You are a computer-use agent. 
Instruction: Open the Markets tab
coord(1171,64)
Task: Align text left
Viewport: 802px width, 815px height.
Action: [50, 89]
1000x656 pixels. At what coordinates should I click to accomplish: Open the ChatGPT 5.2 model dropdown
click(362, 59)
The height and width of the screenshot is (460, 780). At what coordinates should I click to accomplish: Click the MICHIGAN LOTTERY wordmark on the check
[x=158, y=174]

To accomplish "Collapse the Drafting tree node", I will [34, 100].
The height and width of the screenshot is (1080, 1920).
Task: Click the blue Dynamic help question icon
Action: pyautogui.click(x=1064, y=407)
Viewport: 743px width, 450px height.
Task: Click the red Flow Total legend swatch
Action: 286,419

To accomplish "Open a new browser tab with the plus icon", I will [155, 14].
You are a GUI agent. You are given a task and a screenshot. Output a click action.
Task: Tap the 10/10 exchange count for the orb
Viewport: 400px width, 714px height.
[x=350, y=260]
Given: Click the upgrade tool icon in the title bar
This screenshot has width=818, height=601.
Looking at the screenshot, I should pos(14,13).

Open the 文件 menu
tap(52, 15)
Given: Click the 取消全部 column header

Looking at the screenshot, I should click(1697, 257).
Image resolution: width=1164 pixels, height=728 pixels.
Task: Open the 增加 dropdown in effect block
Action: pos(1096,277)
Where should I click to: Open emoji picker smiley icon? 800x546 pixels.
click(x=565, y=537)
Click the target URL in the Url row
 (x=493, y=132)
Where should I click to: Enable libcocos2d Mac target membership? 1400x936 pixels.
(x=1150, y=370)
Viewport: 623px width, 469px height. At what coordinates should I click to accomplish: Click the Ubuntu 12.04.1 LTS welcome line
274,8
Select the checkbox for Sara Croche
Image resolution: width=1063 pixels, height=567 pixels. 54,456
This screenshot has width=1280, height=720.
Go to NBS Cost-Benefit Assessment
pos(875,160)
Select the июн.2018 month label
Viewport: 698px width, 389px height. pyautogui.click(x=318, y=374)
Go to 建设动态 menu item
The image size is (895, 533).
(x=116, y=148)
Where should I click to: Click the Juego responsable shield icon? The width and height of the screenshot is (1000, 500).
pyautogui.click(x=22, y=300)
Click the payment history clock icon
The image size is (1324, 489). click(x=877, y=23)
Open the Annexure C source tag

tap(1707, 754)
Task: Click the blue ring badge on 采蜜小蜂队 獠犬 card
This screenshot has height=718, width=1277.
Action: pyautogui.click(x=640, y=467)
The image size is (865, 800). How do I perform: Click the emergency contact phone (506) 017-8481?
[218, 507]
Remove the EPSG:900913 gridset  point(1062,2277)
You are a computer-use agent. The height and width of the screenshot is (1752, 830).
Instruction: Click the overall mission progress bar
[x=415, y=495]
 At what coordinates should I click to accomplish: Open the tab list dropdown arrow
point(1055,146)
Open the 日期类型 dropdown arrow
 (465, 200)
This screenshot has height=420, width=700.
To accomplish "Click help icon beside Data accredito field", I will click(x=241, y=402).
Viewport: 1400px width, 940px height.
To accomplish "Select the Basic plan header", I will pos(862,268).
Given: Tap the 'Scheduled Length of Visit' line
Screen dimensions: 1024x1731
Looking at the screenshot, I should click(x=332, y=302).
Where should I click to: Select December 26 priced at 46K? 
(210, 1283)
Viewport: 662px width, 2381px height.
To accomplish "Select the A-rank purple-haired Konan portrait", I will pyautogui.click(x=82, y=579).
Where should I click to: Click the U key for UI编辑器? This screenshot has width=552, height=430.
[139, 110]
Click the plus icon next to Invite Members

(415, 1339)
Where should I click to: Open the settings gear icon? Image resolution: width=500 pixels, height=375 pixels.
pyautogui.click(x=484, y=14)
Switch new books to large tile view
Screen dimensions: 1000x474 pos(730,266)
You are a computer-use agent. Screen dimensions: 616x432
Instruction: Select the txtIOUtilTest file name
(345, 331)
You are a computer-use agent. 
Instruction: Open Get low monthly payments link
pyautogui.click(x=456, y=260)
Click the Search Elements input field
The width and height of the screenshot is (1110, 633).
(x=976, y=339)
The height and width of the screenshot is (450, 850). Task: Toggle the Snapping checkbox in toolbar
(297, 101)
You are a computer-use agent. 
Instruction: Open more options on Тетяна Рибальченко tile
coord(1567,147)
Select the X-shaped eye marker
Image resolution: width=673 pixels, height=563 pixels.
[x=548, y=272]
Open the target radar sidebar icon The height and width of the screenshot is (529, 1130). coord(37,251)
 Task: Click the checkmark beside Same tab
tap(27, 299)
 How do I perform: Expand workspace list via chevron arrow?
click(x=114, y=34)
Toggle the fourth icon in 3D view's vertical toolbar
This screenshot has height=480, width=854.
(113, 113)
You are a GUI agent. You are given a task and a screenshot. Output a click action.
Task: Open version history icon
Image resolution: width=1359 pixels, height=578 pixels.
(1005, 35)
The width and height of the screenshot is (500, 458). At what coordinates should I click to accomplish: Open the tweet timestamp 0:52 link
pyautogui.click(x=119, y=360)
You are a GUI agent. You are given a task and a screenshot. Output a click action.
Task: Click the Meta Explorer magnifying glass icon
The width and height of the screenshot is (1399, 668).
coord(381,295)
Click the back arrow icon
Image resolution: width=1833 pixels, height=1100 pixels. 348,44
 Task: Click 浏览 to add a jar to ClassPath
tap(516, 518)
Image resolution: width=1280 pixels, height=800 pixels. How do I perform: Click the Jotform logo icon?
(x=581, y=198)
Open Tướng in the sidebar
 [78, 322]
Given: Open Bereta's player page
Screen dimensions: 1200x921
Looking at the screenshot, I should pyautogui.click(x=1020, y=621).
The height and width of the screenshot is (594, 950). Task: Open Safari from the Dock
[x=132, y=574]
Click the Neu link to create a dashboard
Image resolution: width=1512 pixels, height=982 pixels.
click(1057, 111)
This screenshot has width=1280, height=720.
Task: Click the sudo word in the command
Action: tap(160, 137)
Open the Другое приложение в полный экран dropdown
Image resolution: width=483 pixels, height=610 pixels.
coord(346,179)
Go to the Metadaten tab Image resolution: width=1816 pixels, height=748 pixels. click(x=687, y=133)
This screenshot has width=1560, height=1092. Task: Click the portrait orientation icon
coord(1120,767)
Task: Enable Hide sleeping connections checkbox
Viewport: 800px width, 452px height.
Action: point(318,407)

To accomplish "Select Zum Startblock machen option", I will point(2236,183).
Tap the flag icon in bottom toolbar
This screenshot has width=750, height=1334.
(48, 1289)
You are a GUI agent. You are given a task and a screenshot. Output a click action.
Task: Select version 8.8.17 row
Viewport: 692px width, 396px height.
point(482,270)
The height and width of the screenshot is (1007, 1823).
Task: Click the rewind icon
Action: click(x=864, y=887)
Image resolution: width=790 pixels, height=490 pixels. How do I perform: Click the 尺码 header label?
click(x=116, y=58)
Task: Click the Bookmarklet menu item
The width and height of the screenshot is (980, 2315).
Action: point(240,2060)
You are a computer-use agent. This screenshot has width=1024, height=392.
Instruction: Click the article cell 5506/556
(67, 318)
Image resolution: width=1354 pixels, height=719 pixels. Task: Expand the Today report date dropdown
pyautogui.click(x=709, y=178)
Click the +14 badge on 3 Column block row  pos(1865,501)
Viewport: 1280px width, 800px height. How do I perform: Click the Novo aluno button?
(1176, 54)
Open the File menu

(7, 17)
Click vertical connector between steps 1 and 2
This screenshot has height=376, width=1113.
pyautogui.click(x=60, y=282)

*-*-*

WORK REQUIRED:
Go through the material and copy each line in which the word "version" occurs.

SOLUTION TO THE EXERCISE:
Task: Open version history icon
Task: Select version 8.8.17 row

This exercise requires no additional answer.